Armour v. Pennsylvania R. Co., No. 21570.

CourtSupreme Court of Illinois
Writing for the CourtDE YOUNG
Citation187 N.E. 532,353 Ill. 575
PartiesARMOUR v. PENNSYLVANIA R. CO.
Docket NumberNo. 21570.
Decision Date21 October 1933

353 Ill. 575
187 N.E. 532

ARMOUR
v.
PENNSYLVANIA R. CO.

No. 21570.

Supreme Court of Illinois.

Oct. 21, 1933.


Error to Third Branch Appellate Court, First District, on Appeal from Superior Court, Cook County; Walter T. Stanton, Judge.

Action by Emily Armour against the Pennsylvania Railroad Company. Judgment in favor of plaintiff was affirmed by the Appellate Court, and defendant brings certiorari.

Judgment reversed, and cause remanded to Appellate Court, with directions.

ORR, C. J., dissenting.


[353 Ill. 576]Loesch, Scofield, Loesch & Burke, of Chicago, for plaintiff in error.

● ● ● ● ● ● ●

# [PROBLEM SET]
[A] Based on the case record, do these statements agree with it? Answer yes or no for each and quote the words that decide it.
(i) The Supreme Court of Illinois decided the case on October 21, 1933.
(ii) The Appellate Court ruled against Emily Armour.
(iii) Orr dissented.
[B] Carry the case record forward from its last line.

# [SOURCE DATA]

● ● ● ● ● ● ●

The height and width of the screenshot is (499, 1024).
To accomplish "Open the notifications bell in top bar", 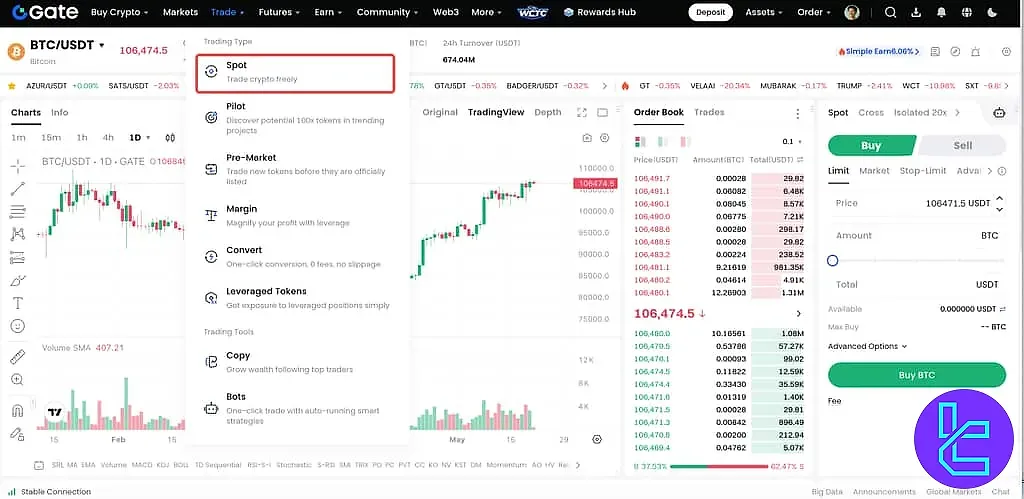I will coord(941,13).
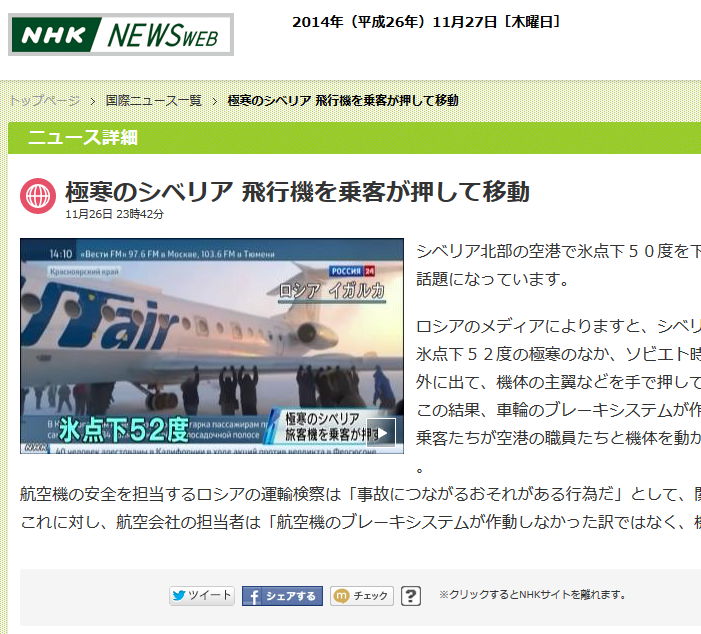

● ● ● ● ● ● ●

# [ANSWERS BELOW]
[A]
(i) Yes: "Supreme Court of Illinois." and "Oct. 21, 1933."
(ii) No: "Judgment in favor of plaintiff was affirmed by the Appellate Court"
(iii) Yes: "ORR, C. J., dissenting."

[B]
Joseph D. Ryan and Louis P. Miller, both of Chicago, for defendant in error.


DE YOUNG, Justice.

Emily Armour brought an action of trespass on the case in the superior court of Cook county against the Pennsylvania Railroad Company, a corporation, to recover damages for personal injuries. The jury found the defendant guilty and assessed the plaintiff's damages at the sum of $60,000. Motions for a new trial and in arrest of judgment were made and denied and judgment was rendered on the verdict. The defendant prosecuted an appeal to the Appellate Court for the First District, and that court affirmed the judgment. Upon the railroad company's petition, this court granted a writ of certiorari, and, as a return to that writ, the record is submitted for a further review.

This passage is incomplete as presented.